Count the lines below that contain "Follow". Give only the number.

*** Data records Section Begins ***

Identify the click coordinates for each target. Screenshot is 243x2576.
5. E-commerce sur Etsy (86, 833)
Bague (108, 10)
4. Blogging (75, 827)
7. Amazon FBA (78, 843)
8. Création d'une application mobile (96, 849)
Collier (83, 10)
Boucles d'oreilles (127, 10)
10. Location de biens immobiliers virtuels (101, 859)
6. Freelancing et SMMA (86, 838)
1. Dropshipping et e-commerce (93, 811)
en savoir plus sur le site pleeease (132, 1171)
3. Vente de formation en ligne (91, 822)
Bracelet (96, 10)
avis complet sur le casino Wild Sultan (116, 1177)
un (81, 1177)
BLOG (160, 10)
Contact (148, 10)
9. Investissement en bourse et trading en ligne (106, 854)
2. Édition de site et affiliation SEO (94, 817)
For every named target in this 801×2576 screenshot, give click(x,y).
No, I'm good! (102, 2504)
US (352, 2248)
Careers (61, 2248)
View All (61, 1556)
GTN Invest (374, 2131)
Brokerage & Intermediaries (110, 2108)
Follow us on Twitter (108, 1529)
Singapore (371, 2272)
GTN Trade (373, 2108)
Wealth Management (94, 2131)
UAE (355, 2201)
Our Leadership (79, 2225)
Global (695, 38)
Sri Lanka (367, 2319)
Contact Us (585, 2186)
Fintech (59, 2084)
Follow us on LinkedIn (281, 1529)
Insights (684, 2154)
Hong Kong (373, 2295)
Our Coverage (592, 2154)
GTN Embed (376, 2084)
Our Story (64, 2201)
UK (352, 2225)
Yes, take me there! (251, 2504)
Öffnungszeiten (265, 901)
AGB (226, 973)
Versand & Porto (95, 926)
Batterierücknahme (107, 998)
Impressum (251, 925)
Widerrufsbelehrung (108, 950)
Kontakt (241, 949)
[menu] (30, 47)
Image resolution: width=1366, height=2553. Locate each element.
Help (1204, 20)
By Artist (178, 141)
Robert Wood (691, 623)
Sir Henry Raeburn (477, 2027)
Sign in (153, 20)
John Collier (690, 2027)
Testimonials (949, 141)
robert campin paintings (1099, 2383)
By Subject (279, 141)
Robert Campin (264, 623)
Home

*** Data records Section Ends ***

_Solved problem_.
2